René Clément

Élements biographiques

René Clément Étude sur le théâtre antique, au point de vue des décors… (1863)

Donc, ô maîtres, ne négligez pas l'orchestre des voix, afin que les sublimes partitions de Corneille ou de Molière soient exécutées avec des instruments convenables. Depuis nombre d'années, nous suivons attentivement les représentations théâtrales, et nous n'hésitons pas à dire que ce qui fait défaut chez les anciens comme chez les nouveaux acteurs, c'est moins le talent, proportion gardée, que la voix. C'est la voix que les uns n'ont plus ou n'ont pas cultivée, et que les autres n'ont pas et n'auront jamais. C'est la voix qui, mise au service de l'intelligence, fait le comédien parfait.
Source : Gallica

René Clément Étude sur le théâtre antique, au point de vue des décors… (1863)

L'écueil des jeunes comédiennes, le banc de cailloux sur lequel vient se briser leur voix, et quelquefois leur talent, c'est l'emportement d'une passion quelconque montée à son paroxysme, haine et colère surtout, deux vilaines travailleuses qui mettent l'étranglement dans le gosier et impriment, si l'on n'y prend garde, un mouvement accéléré et ridicule aux sourcils et à la peau du front.
Source : Gallica

René Clément Étude sur le théâtre antique, au point de vue des décors… (1863)
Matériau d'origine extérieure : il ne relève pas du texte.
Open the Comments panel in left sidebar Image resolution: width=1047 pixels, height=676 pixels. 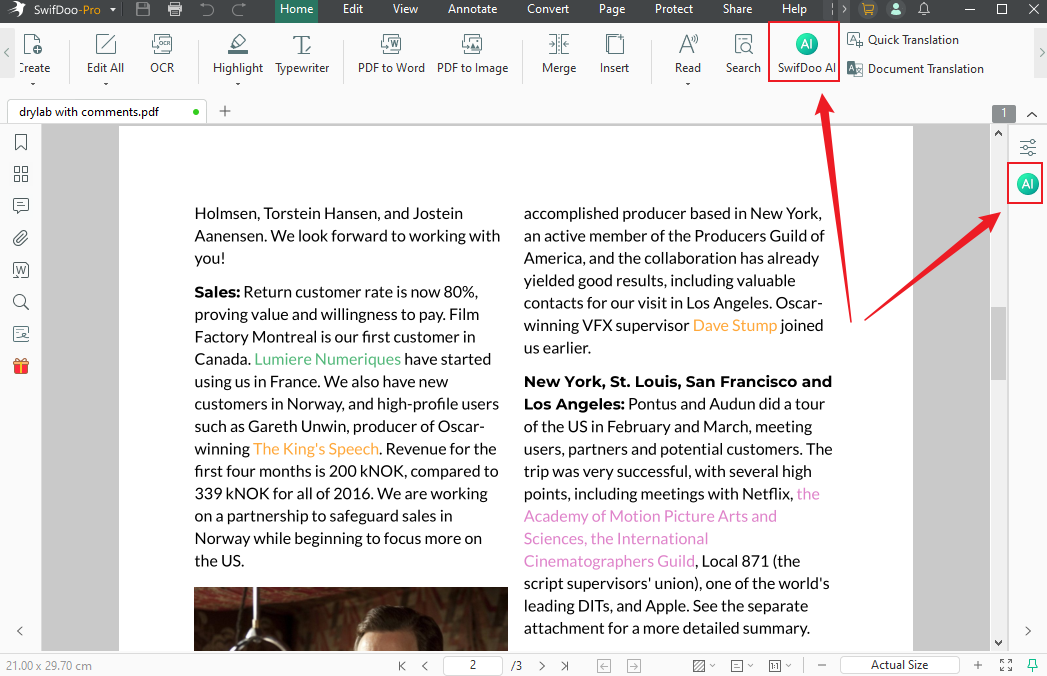point(20,206)
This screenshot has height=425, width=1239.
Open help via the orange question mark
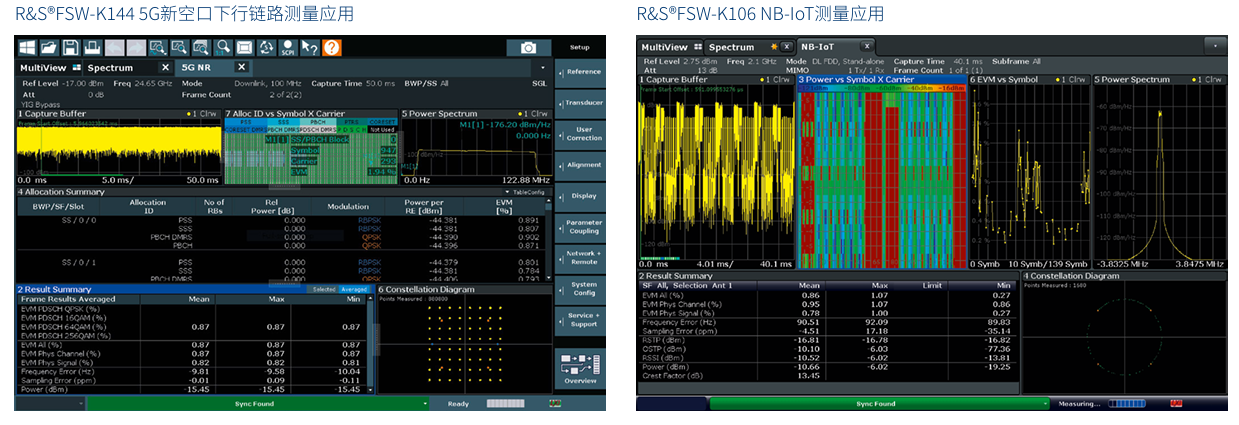tap(331, 47)
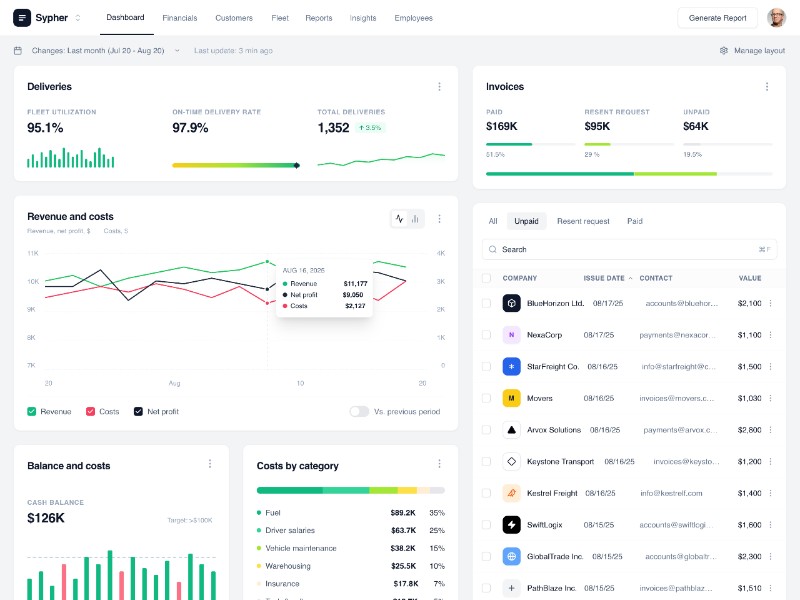Open the Manage layout settings
The width and height of the screenshot is (800, 600).
pyautogui.click(x=752, y=50)
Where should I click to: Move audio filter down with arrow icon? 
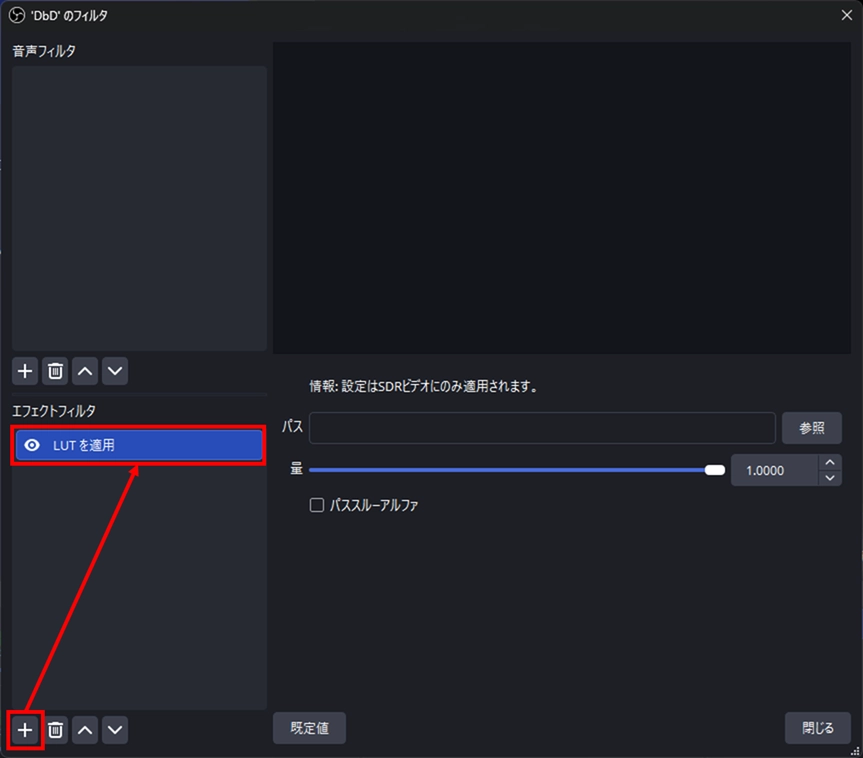116,371
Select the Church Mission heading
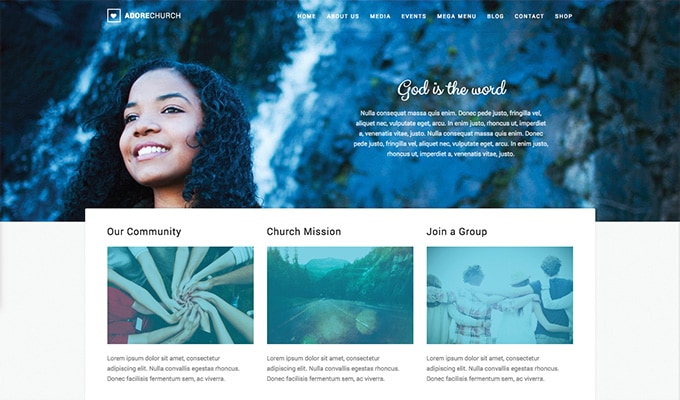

Pour peu qu'on soit versé dans l'étude du théâtre grec, on sait ce que c'était que le proscenium, la scène, le parascénium, l'hyposcénium, l'orchestre et le thymélé. Personne n'ignore que l'orchestre qui, de nos jours, est la partie où s'assemblent les musiciens, servait antrefois aux évolutions du chœur mais ce qu'on n'a jamais bien défini, c'est le thymélé.